You can manage certificates via the Certificate Manageradd your custom certificate or issue a Let’s Encrypt® certificate.

  1. Add a custom certificate or issue one in the Certificate Manager.
  2. Create a load balancer.
  3. Update the domain's A record.

1. Add or issue a certificate

In the Certificate Manager, you can upload a certificate issued by third-party certificate authorities or issue a Let’s Encrypt® certificate.

  1. In the Control panel, on the top menu, click Products and select Certificate Manager.

  2. In the Certificates section, click Add certificate.

  3. Select Custom certificate.

  4. Enter a certificate name.

  5. Paste the primary certificate for the domain. It must start with -----BEGIN CERTIFICATE----- and end with -----END CERTIFICATE-----.

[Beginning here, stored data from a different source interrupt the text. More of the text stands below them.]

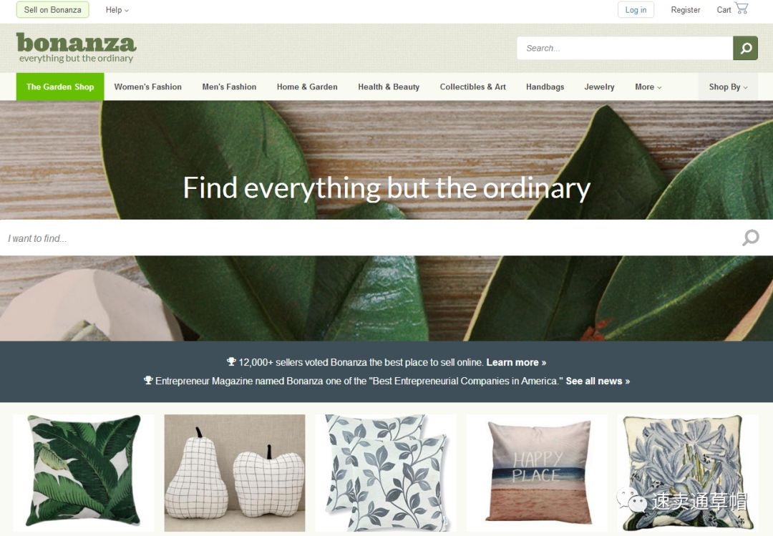Focus the top Search field
The width and height of the screenshot is (773, 536).
[625, 49]
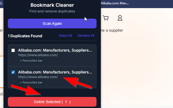Click second entry's Favourites bar folder tag
Screen dimensions: 173x108
(x=31, y=82)
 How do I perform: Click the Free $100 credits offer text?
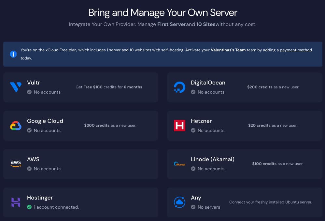tap(109, 87)
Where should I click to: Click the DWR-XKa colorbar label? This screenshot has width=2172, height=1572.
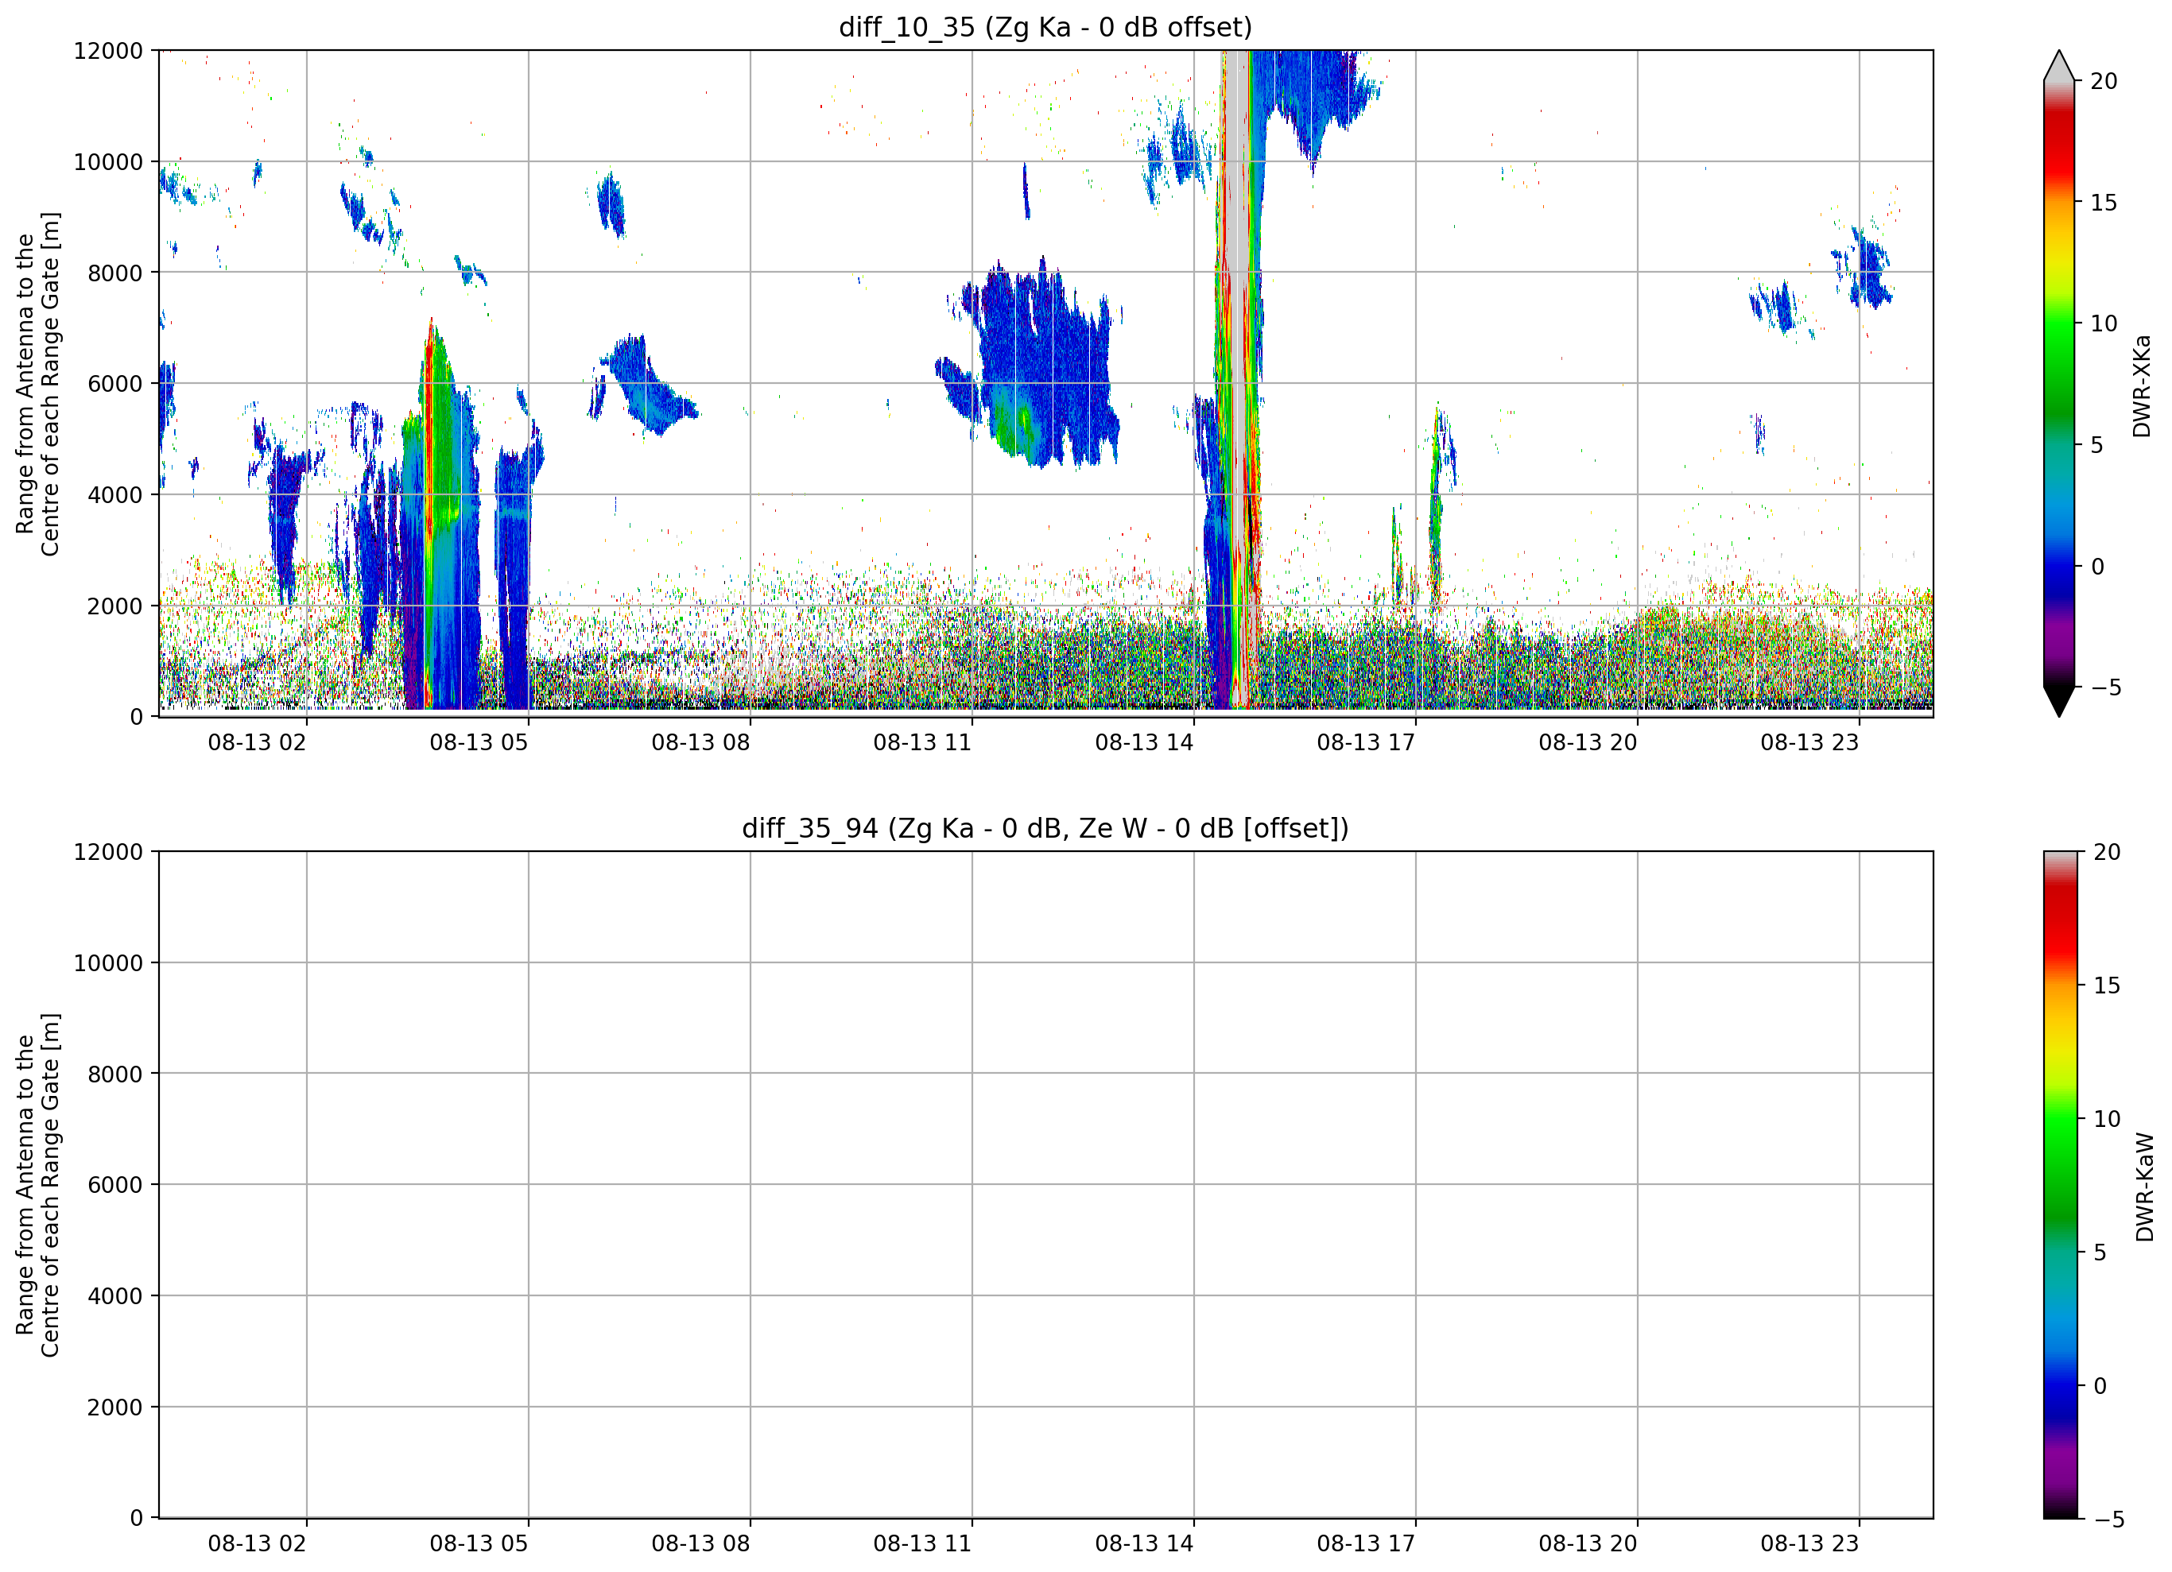click(x=2141, y=386)
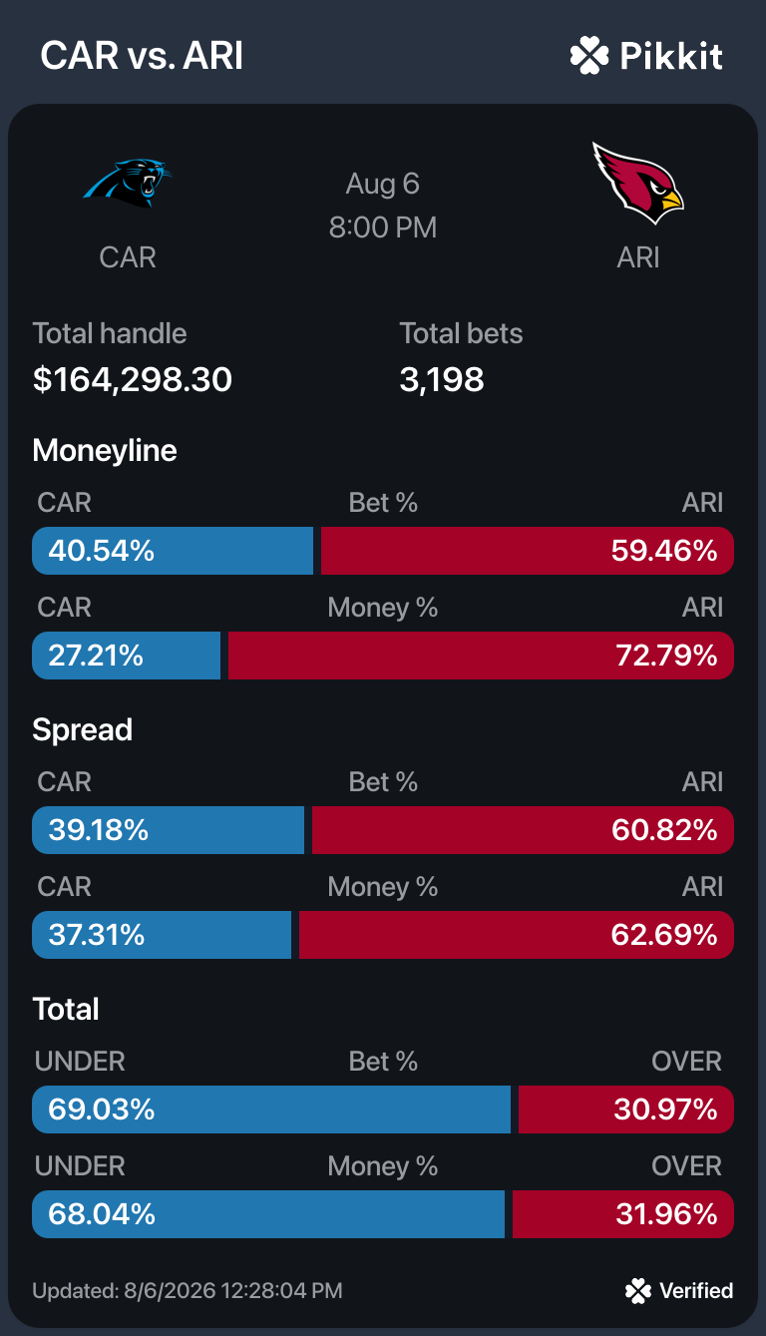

  6. Paste the private key. It must start with -----BEGIN PRIVATE KEY----- and end with -----END PRIVATE KEY-----.

  7. Optional: to add an intermediate certificate, select the Add an intermediate certificate checkbox and paste the certificate into the Intermediate certificate field. It must start with -----BEGIN CERTIFICATE----- and end with -----END CERTIFICATE-----.

    If you need to add multiple intermediate certificates, ensure that all certificates (the primary domain certificate, intermediate certificates, and the root certificate) form a complete chain. The Issuer value of the primary certificate must match the Subject value of the first intermediate certificate, the Issuer value of the first intermediate certificate — with the Subject of the second intermediate and so on.

    Intermediate certificates can be added to the Intermediate certificate field in any order, it is important to use the full chain.

  8. Optional: to add a root certificate, select the Add a root certificate checkbox and paste the certificate into the Root certificate field. It must start with -----BEGIN CERTIFICATE----- and end with -----END CERTIFICATE-----.

  9. Click Add.

  10. Open the certificate page.

  11. Copy the certificate UUID.

2. Create a load balancer

Create a manifest with a Service of type LoadBalancer:

apiVersion: v1
kind: Service
metadata:
name: <loadbalancer_name>
annotations:
loadbalancer.openstack.org/default-tls-container-ref: "<certificate_uuid>"
spec:
type: LoadBalancer
selector:
app: <application_name>
ports:
- port: 443
protocol: TCP
targetPort: 80
name: https

Specify:

  • <loadbalancer_name> — the load balancer name;
  • <certificate_uuid> — the universal unique identifier (UUID) of the certificate you copied in the Add or issue a certificate instruction;
  • <application_name> — the application name.

The created load balancer will appear in the Control panel: in the top menu, click Products and select Cloud ServersLoad Balancers → tab Load Balancers.

3. Update the domain's A record

You can speed up the propagation of resource record changes to caching servers. To do this, reduce the record TTL to the lowest possible value a few days before the planned change. Then, change the resource record at the scheduled time, and once the change has propagated to the caching servers, revert the TTL to its previous value.

  1. In the Control panel, on the top menu, click Products and select DNS Hosting.
  2. In the Domain Zones section, open the zone page.
  3. In the menu for the A record group, select Edit.
  4. Change the IP address to the load balancer address. You can view the load balancer IP address in the Control panel: in the top menu, click Products and select Cloud ServersLoad Balancers → tab Load Balancers → load balancer card.
  5. Click Save.
  6. Wait for the resource record to be updated on the DNS servers. The update time can take from the record TTL up to 72 hours. You can view the resource record TTL in the Control panel: in the top menu, click Products and select DNS HostingDomain Zones → zone page → record row → field TTL.
  7. Optional: check the resource record. If the resource record has not updated after 72 hours, create a ticket.
  8. Ensure that requests are only going to the load balancer and that there are no user requests hitting the server.